What are the challenges with testing the unique processing features of Spark and Spark Streaming applications? As with any growing technology with added/upgraded features for Spark, it is crucial for your team to ensure the quality and reliability of your Spark based applications. At Ooyala, we are working on batch and streaming pipelines setup using Spark. This requires test strategies that make us confident to deploy these services to production.
We have been working on automating various unit and integration level tests for Spark-based batch and streaming mode applications. As part of this effort, we worked on simulating cluster-like conditions and building utilities to feed data in real time for streaming applications. Today, we would like to share some of the challenges, test setup requirements, test strategies, potential solutions and best practices that we learned in the process of testing our spark applications.
Anupama Shetty is a Software Development Engineer in Test for Ooyala’s Analytics team. She has worked on big data processing platforms such as Hadoop, Kafka, Storm and Spark. She has built automation test frameworks for video players, API data verification and Spark applications such as Job Server and Streaming. She holds a Masters degree in Software Engineering from San Jose State University.

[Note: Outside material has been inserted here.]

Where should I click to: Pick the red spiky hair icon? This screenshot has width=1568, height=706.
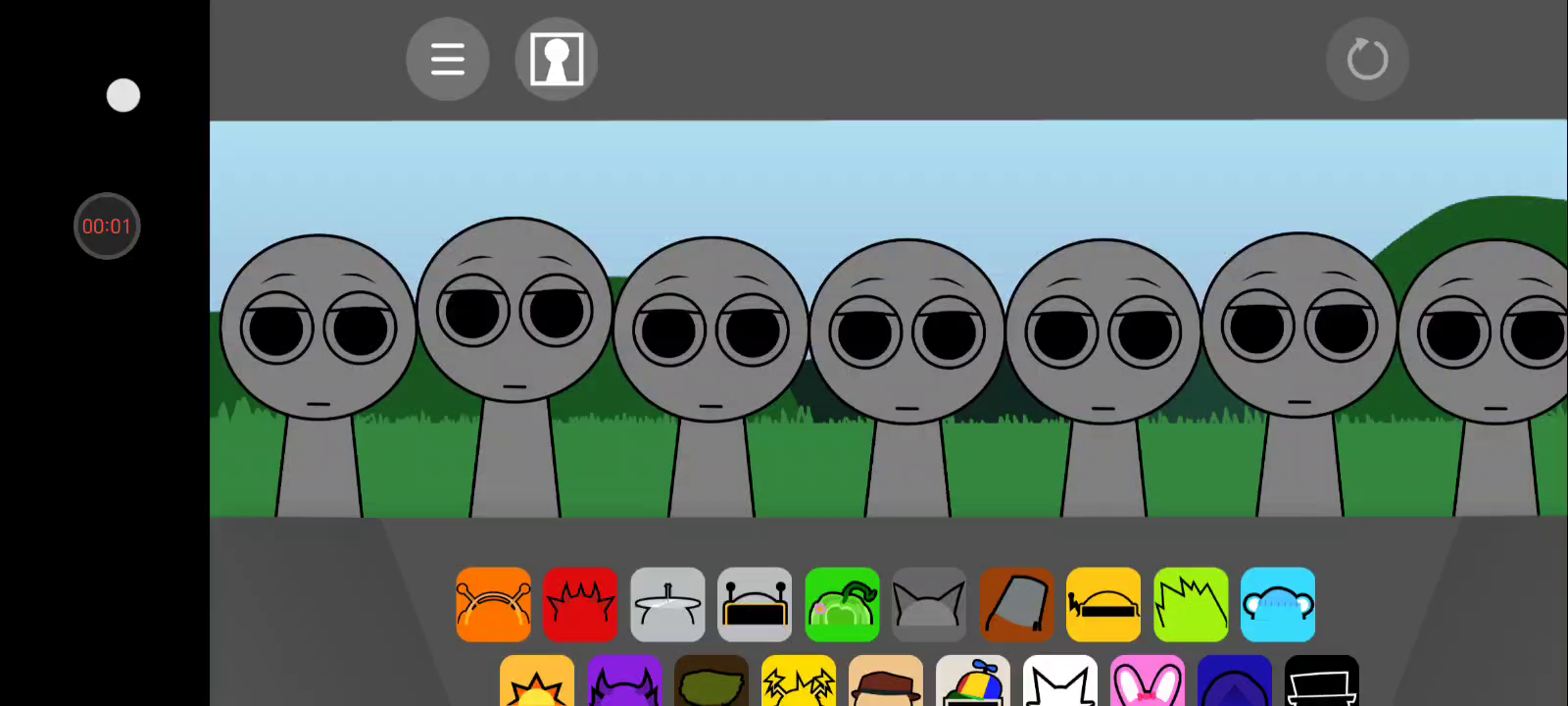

Neil Marshall is a Software Development Engineer in Test with the Video Analytics team at Ooyala. At Ooyala he created test frameworks for video analytic queries against Job Server. His experience in big data technologies includes Spark, Hadoop, Cassandra, Redis, Akka, Storm and Job Server. Before Ooyala he was a veteran programmer for 20+ years, owned a software consulting business and developed test automations and frameworks for TripIt, Salesforce and Microsoft. He holds a Bachelors degree in Computer Science and Mathematics from Gallaudet University.